First you need a voxel / triangles intersection test.
To achieve this, the natural approach is to re-apply the polygon cropping algorithm (for example, Sutherland-Hodgman in 3D) on a triangle using half-planes of six faces of the cube and check what remains after.
The best approach is described in Graphics Gems III, Triangle-Cube Intersection, pp. 236-239 ( implementation available).

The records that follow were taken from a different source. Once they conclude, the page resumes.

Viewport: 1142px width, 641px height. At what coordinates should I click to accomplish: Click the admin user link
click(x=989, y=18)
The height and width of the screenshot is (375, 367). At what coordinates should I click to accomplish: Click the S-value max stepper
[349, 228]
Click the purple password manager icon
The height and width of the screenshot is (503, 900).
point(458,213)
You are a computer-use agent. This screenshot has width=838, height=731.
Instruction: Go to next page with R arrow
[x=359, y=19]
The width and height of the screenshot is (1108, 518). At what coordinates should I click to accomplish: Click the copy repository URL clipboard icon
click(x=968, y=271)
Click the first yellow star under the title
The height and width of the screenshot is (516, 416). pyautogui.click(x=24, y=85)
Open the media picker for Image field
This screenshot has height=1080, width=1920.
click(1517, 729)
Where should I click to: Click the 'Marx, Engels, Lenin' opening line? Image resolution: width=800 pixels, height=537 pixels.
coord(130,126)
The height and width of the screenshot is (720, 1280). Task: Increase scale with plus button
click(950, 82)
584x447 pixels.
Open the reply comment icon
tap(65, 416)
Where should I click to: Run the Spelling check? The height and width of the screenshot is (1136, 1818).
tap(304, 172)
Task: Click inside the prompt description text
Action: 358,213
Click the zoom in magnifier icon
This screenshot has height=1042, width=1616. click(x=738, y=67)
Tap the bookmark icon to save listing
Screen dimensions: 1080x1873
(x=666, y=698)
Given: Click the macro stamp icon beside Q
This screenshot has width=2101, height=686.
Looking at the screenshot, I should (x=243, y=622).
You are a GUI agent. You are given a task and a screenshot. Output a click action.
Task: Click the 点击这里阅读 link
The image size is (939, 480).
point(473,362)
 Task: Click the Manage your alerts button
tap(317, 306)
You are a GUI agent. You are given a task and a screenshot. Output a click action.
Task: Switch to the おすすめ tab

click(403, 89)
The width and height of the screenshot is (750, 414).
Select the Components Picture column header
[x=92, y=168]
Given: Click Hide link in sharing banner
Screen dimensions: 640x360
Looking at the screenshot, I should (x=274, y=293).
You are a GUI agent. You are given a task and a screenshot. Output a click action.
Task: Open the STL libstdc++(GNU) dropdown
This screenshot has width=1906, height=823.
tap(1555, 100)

Then you need to list all the voxels intersected by the triangle.
The first possible approach:
This can be optimized in at least several ways:
- The values ββinvolved in the voxel / triangle intersection test can be calculated incrementally in different
for loops. - The range of the last
for loop can be reduced by considering only voxels crossing the supporting plane of the triangle. - The order of the cycles can be changed to prioritize some axis over another (to take into account the orientation of the triangle).
Second possible approach:
- Select one of the vertices of the triangle and find a voxel in it. This voxel will be used as a seed.
- Starting with this seed voxel, do a breadth-first search (BFS) or depth-based search (DFS) of voxels crossing the triangle, i.e.:
- Track which voxels have been tested to intersect with a triangle,
- Process all unverified adjacent voxels of intersecting voxel, but
- Queue (BFS) or push (DFS) are only voxels crossing a triangle.